I'm referring to the identification
$$
s: [bstring, X\otimes \mathbb{Q}] \cong \mathbf{D}(X):=\left\{s\in\prod_{k\geq 4} \pi_{2k}X\otimes \mathbb{Q}\,\biggr\vert\, s_k=0 \text{ if $k$ is odd}\right\}
$$
(equation (5.10) in the article), where $X$ is a spectrum and $bstring$ is the spectrum realizing the standard infinite loop space structure on $BString=BO\langle 8\rangle$.
While I clearly see there's a natural morphism $s: [bstring, X\otimes \mathbb{Q}] \to \mathbf{D}(X)$, that fully encodes the datum of the sequence of group homomorphisms
$$
\phi_{\ast,n}: \pi_n(bstring) \to \pi_n(X)\otimes \mathbb{Q}
$$
associated with (the homotopy class of) a morphism $\phi\colon  bstring \to X\otimes \mathbb{Q}$, I don't clearly see why any such a sequence should be induced by a unique (homotopy class of a) morphism from $bstring$ to $X_\mathbb{Q}$, i.e., I don't immediately see why $s$ should be a bijection.

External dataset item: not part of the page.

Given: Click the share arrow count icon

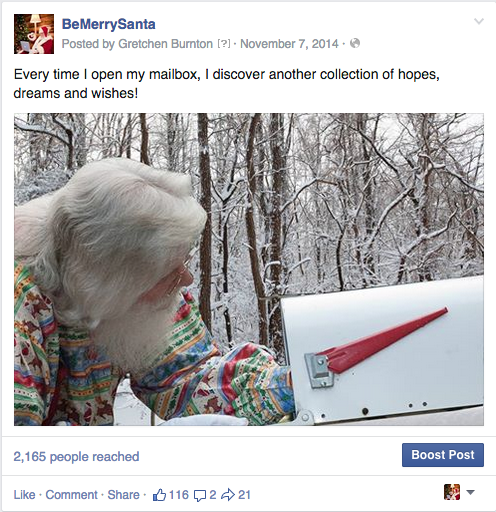Looking at the screenshot, I should coord(228,495).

I guess the answer is in some property of $bstring_\mathbb{Q}$ so well known not to be explicitly mentioned in the article, or in some even more fundamental property of rational homotopy theory of infinite loop spaces (or even general spectra) I'm missing at the moment, but I have not been able to work out this answer myself.
Thanks a lot for any possible hint to help me solve my puzzlement
 A: This is an assemblage of known results, I'll try to put a reference for all of them.


*

*By a classical theorem of Serre all stable homotopy groups are finite in positive degree. In particular we have $\mathbb{S}_\mathbb{Q}=H\mathbb{Q}$.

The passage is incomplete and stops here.